MONTE CARLO PROJECTIVE CLUSTERING OF TEXTS
Vladimír Ljubopytnov and Jaroslav Pokorný
Department of Software Engineering, Faculty of Mathematics and Physics, Charles University, Praha, Czech Republic
Keywords: Document clustering, Projective cluster, Web snippets, Web mining, Monte Carlo method.
Abstract: In this paper we propose a new, improved version of a Monte Carlo projective clustering algorithm – DOC.
DOC was designed for general vector data and we extend it to deal with variable dimension significance and
use it in web search snippets clustering. We discuss advantages and weaknesses of our approach with
respect to known algorithms.
1 INTRODUCTION
Document or text clustering is a field of Information
Retrieval (IR) (Manning, Raghavan, and Schütze,
2008) that optimizes search in custom document
collections as well as World Wide Web. There are
collections of high-dimensional data (and texts are
among them) that inherently tend to group in
subspaces. It is common in IR to store texts as
vectors of numbers indicating the presence or the
number of terms (vector space model of IR). The
dimensions of these vectors correspond to index
terms (words or phrases) and subspaces shared by
multiple texts may define a distinctive and
interesting topic. Unfortunately, clustering suffers
from the curse of dimensionality. This is the
motivation behind using a projective clustering
algorithm.
We chose DOC, a scalable Monte Carlo method
for clustering coordinate vectors introduced by
Procopiuc (Procopiuc et al, 2002). It is linear in the
number entities to be clustered and polynomial in
dimension (the exponent can be changed to
accommodate high-dimension data more easily).
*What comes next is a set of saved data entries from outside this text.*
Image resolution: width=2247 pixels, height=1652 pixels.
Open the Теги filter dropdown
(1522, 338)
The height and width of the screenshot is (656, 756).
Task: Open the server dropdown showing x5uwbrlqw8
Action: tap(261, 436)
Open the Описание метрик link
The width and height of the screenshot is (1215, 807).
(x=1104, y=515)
Subspaces recognized by DOC are perpendicular to
the coordinate axes. In text clustering, information
about dimension (word or phrase) significance is
available. Thus, it made sense to extend the
algorithm to include this data in cluster evaluation.
One can observe that clustering of the results
returned by search engines becomes prevailing in
recent times. The goal of our research is to develop a
more efficient clustering Web snippets.
In Section 2 we give a short overview of the
state-of-art algorithms for document clustering,
particularly for cases in which documents are Web
snippets. Then in Section 3 we introduce the basic
DOC algorithm and present our variant – DocDOC
with an application on Web snippets. We also
discuss possibilities of its usage. Finally, we discuss
its position among existing approaches and mention
some other possibilities of its application.
2 RELATED WORKS
Today search engines return with a ranked list of
search results also some contextual information, in
the form of a Web page excerpt, the so called
snippet. Web-snippet clustering is an innovative
approach to help users in searching the Web. It
consists of clustering the snippets returned by a
(meta-) search engine into a hierarchy of folders
which are labelled with a term. The term expresses
latent semantics of the folder and of the
corresponding Web pages contained in the folder.
The folder labels vary from a bag of words to
variable-length sentences. On the other hand,
snippets are often hardly representative of the whole
document content, and this may in some cases
seriously worsen the quality of the clusters.
Remind that search engine result summarizations
is a subcategory of Web content mining. There are
various approaches to snippets clustering in
literature. Zamir and Etzioni presented the Suffix
Tree Clustering (STC) algorithm (Zamir and Etzioni,
1998). It uses suffix tree to identify groups of
documents sharing a common phrase. These groups
are merged if their overlap exceeds given threshold
using a single link method. The phrase awareness of
237
Ljubopytnov V. and Pokorný J. (2009).
MONTE CARLO PROJECTIVE CLUSTERING OF TEXTS.
In Proceedings of the 4th International Conference on Software and Data Technologies, pages 237-242
DOI: 10.5220/0002247602370242
Copyright
c
SciTePress
this algorithm caused a positive jump in quality
when compared to classical algorithms. However, it
may suffer from the chaining effect of the single
linkage in some cases and the cluster scoring is
based on phrase length and cluster size only.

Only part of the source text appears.